You can use rsync to replicate data locally, but most interesting is replication to remote server/storage as backup tool. Rsync has reach options, that have to suit particular scenario.

Here is an example for rsyncing to NetApp NFS volume with NetApp friendly parameters:

# USAGE: rsync_fs $FS $DEST_DIR
rsync_fs() {
        local fs=$1
        local fsname=root$(echo $1 | tr "/" ".")
        local ddir=$2

        [ -x /usr/bin/rsync ] || { echo " *** NO rsync found" ; return 1 ; }
        [ "x$ddir" = "x" ] && return 1
        [ -d $fs ] || echo " *** No $fs exist here !"
        [ -d $ddir ] || return 1
        echo " *** rsync FS $fs started"

        OPTS=""
        #OPTS="--dry-run"
        #OPTS="$OPTS --quiet"
        OPTS="$OPTS --verbose"
        #OPTS="$OPTS --progress"
        OPTS="$OPTS -a"
        #OPTS="$OPTS -H"        # probably bad hardlink support for rsync.
        #OPTS="$OPTS --sparse"
        #OPTS="$OPTS --partial"
        OPTS="$OPTS --inplace"
        OPTS="$OPTS --block-size=4096"
        OPTS="$OPTS --no-whole-file"
        #OPTS="$OPTS --whole-file"
        OPTS="$OPTS --delete"
        OPTS="$OPTS --one-file-system"
        OPTS="$OPTS --exclude=tmp/"
        [ -r /etc/rsync.exclude ] && OPTS="$OPTS --exclude-from=/etc/rsync.exclude"
        [ -r /etc/rsync.include ] && OPTS="$OPTS --include-from=/etc/rsync.include"

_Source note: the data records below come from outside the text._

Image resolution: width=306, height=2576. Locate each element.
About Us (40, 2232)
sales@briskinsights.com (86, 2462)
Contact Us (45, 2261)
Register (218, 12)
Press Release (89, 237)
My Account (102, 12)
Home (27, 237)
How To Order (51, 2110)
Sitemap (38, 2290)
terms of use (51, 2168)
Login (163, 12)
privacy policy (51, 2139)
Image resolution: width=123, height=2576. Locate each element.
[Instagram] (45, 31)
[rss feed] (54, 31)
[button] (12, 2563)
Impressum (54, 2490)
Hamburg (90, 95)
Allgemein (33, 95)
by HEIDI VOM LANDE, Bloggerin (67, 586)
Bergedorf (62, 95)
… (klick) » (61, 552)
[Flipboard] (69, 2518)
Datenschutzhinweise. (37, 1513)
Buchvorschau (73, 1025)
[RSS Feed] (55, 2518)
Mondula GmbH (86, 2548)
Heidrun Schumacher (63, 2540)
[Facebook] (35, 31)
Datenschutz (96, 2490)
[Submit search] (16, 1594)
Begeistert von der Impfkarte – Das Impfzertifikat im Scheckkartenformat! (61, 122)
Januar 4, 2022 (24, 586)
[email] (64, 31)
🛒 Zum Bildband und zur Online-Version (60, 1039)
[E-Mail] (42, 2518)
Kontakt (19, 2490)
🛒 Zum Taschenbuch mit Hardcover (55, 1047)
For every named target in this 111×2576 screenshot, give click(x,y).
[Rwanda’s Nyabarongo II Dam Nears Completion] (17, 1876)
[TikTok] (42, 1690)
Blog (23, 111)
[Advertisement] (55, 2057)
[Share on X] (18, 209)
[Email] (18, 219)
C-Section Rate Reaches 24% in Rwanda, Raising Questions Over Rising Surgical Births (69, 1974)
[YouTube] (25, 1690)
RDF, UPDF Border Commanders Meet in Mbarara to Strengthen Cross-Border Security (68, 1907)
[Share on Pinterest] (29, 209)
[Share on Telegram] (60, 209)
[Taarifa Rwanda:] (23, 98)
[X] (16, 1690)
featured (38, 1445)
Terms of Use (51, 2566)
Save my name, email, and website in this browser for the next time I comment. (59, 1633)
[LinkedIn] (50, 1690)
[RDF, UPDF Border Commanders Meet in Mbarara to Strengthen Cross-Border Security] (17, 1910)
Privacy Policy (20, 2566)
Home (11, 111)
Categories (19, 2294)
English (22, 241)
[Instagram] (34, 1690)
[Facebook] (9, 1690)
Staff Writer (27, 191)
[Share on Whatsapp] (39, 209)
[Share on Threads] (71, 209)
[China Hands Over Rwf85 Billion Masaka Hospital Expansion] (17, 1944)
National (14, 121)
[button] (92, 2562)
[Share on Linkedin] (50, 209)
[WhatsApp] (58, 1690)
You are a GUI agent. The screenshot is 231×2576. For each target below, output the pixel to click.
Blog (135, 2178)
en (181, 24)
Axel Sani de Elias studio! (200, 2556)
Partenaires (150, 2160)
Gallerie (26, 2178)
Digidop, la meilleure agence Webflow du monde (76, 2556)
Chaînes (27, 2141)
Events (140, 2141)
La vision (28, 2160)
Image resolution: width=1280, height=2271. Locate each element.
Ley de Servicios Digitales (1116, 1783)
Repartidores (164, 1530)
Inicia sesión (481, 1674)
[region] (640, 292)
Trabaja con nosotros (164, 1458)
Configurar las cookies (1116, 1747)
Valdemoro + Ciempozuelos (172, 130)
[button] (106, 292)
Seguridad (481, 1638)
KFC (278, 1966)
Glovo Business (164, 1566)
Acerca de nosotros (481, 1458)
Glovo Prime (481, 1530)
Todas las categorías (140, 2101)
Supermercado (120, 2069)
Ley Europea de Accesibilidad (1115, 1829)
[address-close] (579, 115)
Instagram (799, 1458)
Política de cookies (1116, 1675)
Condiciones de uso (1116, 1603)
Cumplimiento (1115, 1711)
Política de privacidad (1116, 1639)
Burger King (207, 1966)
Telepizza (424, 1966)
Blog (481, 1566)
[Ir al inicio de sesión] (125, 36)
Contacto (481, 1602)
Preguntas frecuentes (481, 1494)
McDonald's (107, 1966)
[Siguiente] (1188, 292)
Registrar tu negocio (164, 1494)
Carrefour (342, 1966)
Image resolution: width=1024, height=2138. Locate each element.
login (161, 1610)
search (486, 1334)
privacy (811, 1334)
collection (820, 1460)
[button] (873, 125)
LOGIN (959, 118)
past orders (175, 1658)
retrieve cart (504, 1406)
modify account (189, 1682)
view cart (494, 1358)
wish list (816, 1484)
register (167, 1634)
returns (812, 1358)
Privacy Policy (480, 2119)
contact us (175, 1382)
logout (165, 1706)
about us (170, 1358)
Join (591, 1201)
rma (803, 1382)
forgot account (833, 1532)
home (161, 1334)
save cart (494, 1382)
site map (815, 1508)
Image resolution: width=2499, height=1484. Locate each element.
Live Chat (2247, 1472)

        rsync $OPTS $fs/ ${ddir}/$fsname
        exitcode=$?
        [ $exitcode -eq 24 ] && exitcode=0
        return $exitcode
}

When running rsync backup, swap usage alerts can be arized. It is because rsync hold all files tree metadata in memory. More files you have, more metadata should be processed. Meanwhile, there is no other solution, than just increase your swap size.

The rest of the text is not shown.